[Begin]
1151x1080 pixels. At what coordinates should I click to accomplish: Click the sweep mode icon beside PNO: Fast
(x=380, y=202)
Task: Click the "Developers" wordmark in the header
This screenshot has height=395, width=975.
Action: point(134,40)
[End]
[Begin]
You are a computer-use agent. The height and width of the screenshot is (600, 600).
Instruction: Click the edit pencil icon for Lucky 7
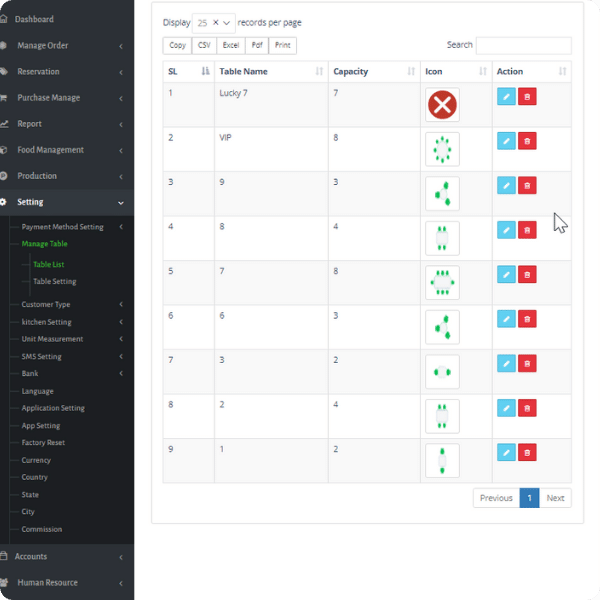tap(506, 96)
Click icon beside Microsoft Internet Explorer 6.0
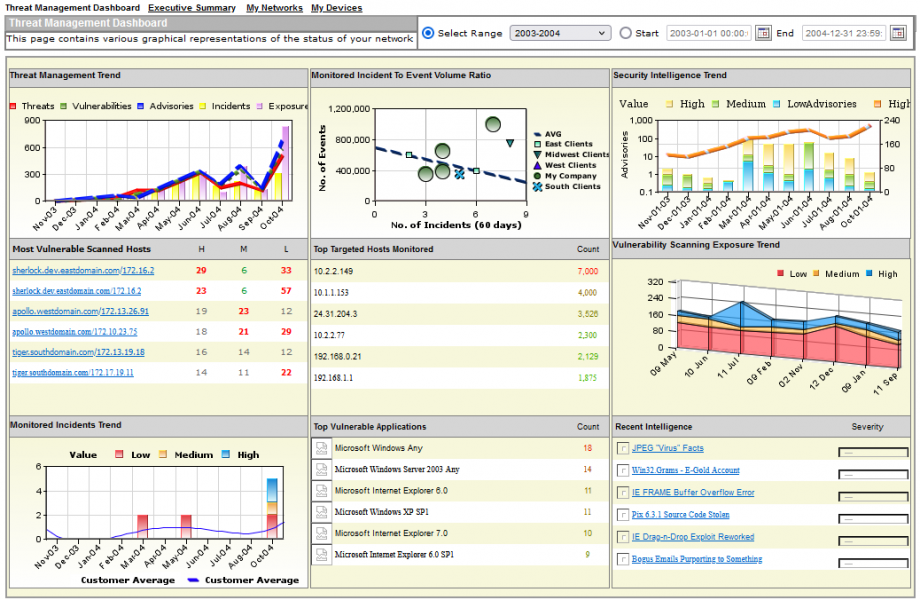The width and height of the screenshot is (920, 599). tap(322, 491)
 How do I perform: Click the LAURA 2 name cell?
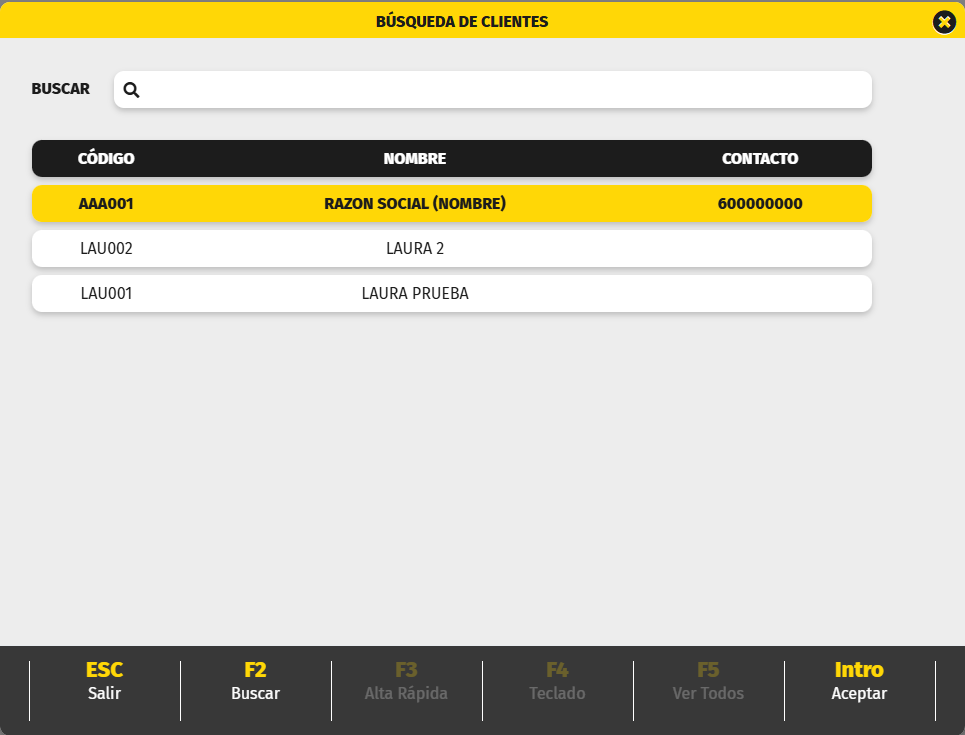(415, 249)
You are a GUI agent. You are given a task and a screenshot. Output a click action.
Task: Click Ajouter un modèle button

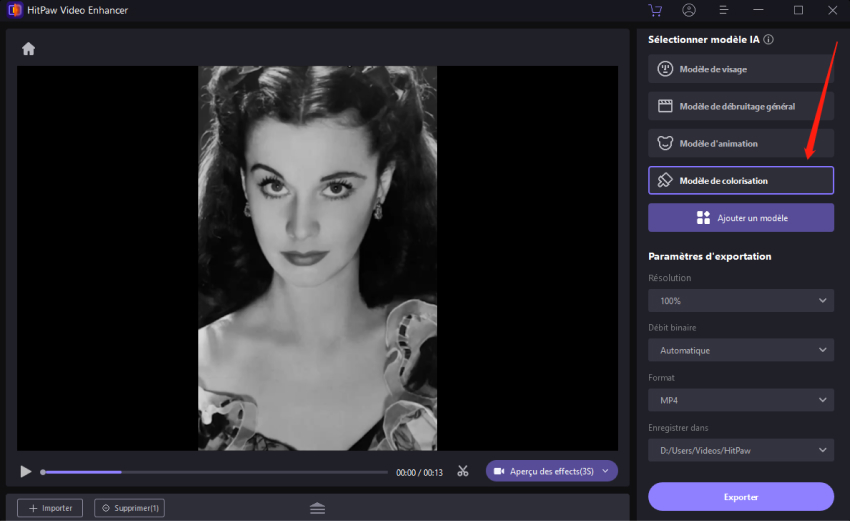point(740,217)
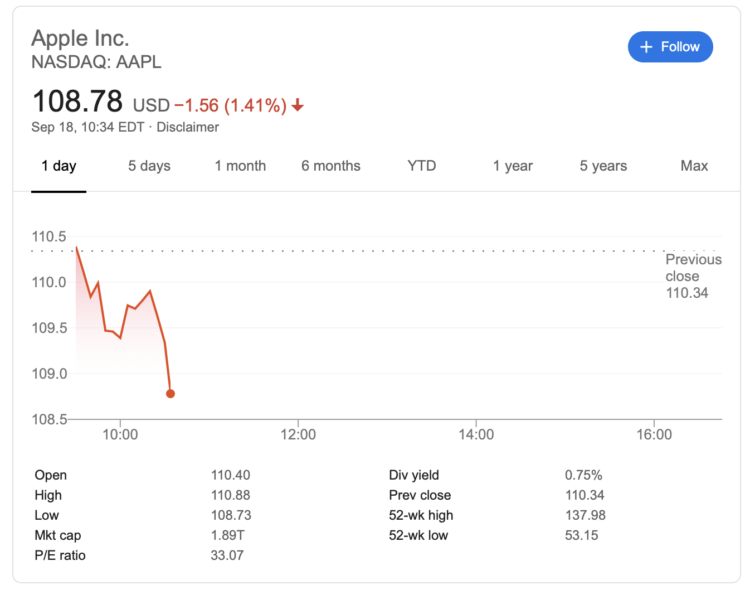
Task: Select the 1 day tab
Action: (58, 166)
[End]
Task statement :: Rewrite the rows from the line with "You are a GUI" up to and including the line with "Action: (58, 166)", changing "screenshot" to "screen capture" and keeping everything else the same. Leave the pictures out of your answer.

Finished answer ::
You are a GUI agent. You are given a task and a screen capture. Output a click action.
Task: Click Ajouter un modèle button

point(740,217)
Task: Select the 1 day tab
Action: (58, 166)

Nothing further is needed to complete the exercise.